■ **Teks Dokumen**
KOMPAS.com - Presiden Prabowo Subianto semakin mendorong hilirisasi nikel dengan membentuk Satuan Tugas (Satgas) Percepatan Hilirisasi dan Ketahanan Energi Nasional.
Satgas yang diatur dalam Keputusan Presiden (Keppres) Nomor 1 Tahun 2025 pada 3 Januari tersebut diketuai oleh Menteri Energi dan Sumber Daya Mineral (ESDM) Bahlil Lahadalia.
Di sisi lain, dalam studi terbaru Coaction Indonesia atau Yayasan Koaksi Indonesia, pemerintah dan industri memiliki pekerjaan rumah yang signifikan untuk memastikan hilirisasi nikel tidak hanya berfokus pada aspek ekonomi.
Baca juga: Hilirisasi Nikel Belum Sediakan Green Jobs Sesuai Potensinya
Akan tetapi, hilirisasi nikel juga perlu mencakup dua komponen kunci yaitu pelestarian lingkungan dan keadilan sosial, termasuk penciptaan pekerjaan yang mengakui hak-hak pekerja serta melindungi keselamatan dan kesejahteraan pekerja.
Kedua komponen kunci tersebut merupakan inti dari pekerjaan hijau atau green jobs yang adil, berkelanjutan, dan inklusif.
Dalam studinya, Koaksi Indonesia juga menemukan bahwa narasi ekosistem industri nikel belum sepenuhnya mendukung transisi energi bersih.
Pasalnya, pengolahan nikel di Indonesia masih mengandalkan pembangkit listrik tenaga uap (PLTU) batu bara captive yang menghasilkan emisi gas rumah kaca (GRK) tinggi.
Dari kapasitas 18 gigawatt (GW) pembangunan PLTU yang direncanakan pemerintah, 13 GW di antaranya ditujuan untuk mendukung industri nikel.
Baca juga: Kompas.com Gelar FGD Bersama Pelaku Industri soal Hilirisasi Nikel
Akuntabilitas dan transparansi data perlu ditingkatkan agar hilirisasi nikel selaras dengan tujuan transisi energi bersih.

■ **Cuplikan Data**

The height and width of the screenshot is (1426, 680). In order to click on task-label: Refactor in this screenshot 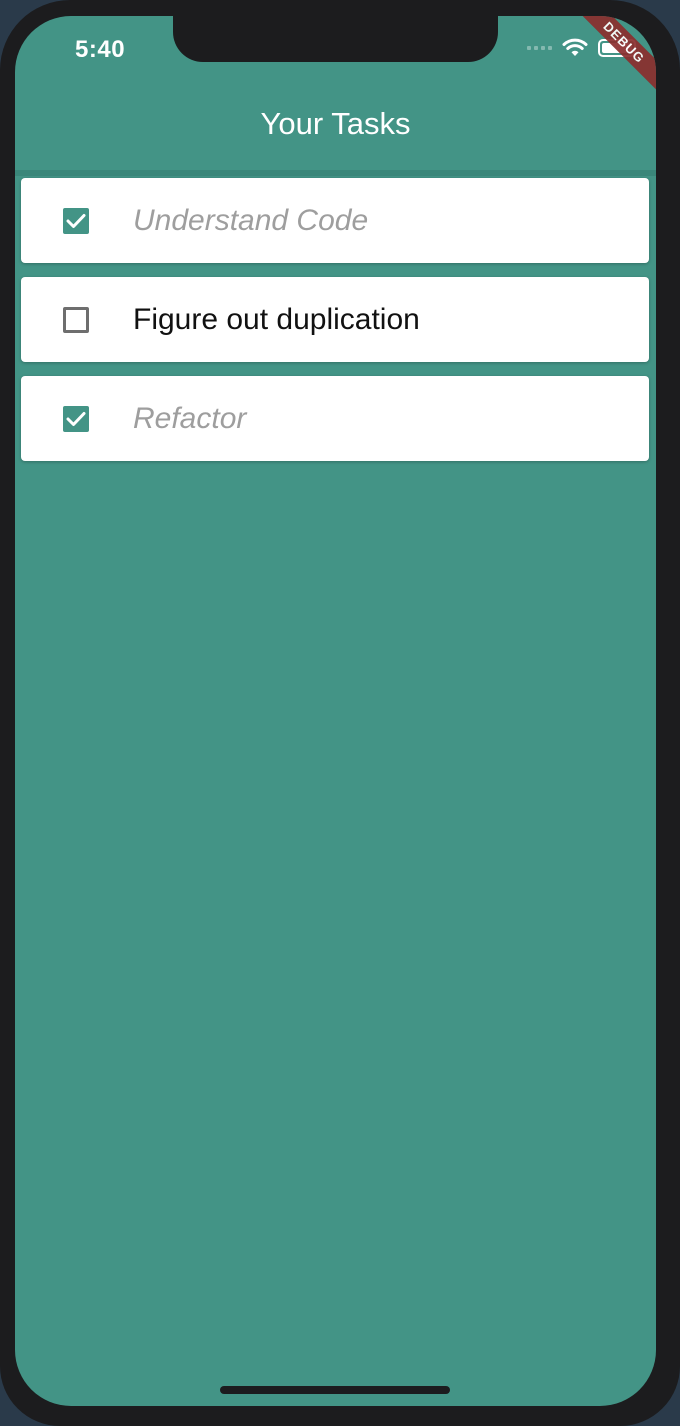, I will do `click(190, 418)`.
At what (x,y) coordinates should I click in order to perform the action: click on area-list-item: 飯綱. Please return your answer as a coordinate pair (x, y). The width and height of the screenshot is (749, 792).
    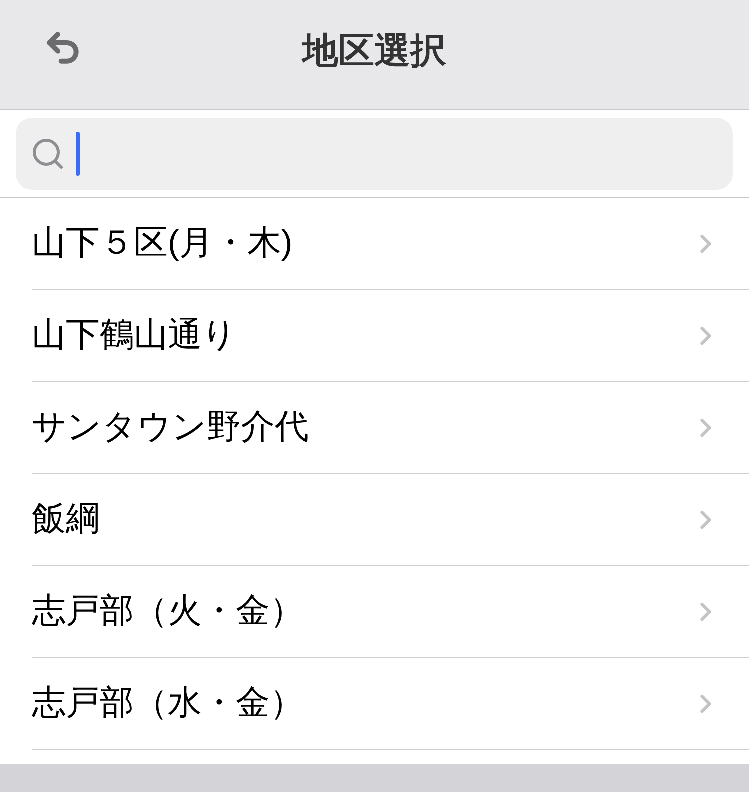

■ **Tugas Kerja A**
Terjemahkan ke dalam bahasa Inggris kalimat dari teks tentang hilirisasi nikel ini: "Akuntabilitas dan transparansi data perlu ditingkatkan agar hilirisasi nikel selaras dengan tujuan transisi energi bersih."
■ **Tugas Kerja B**
Tampilkan secara persis seluruh bagian teks tentang hilirisasi nikel, mulai dari "Baca juga: Kompas.com" sampai dengan "tujuan transisi energi bersih.".
Materi tersebut diambil dari sumber yang berbeda.

■ **Hasil Tugas A**
Data accountability and transparency need to be improved so that nickel downstreaming is aligned with the goals of the clean energy transition.

■ **Hasil Tugas B**
Baca juga: Kompas.com Gelar FGD Bersama Pelaku Industri soal Hilirisasi Nikel
Akuntabilitas dan transparansi data perlu ditingkatkan agar hilirisasi nikel selaras dengan tujuan transisi energi bersih.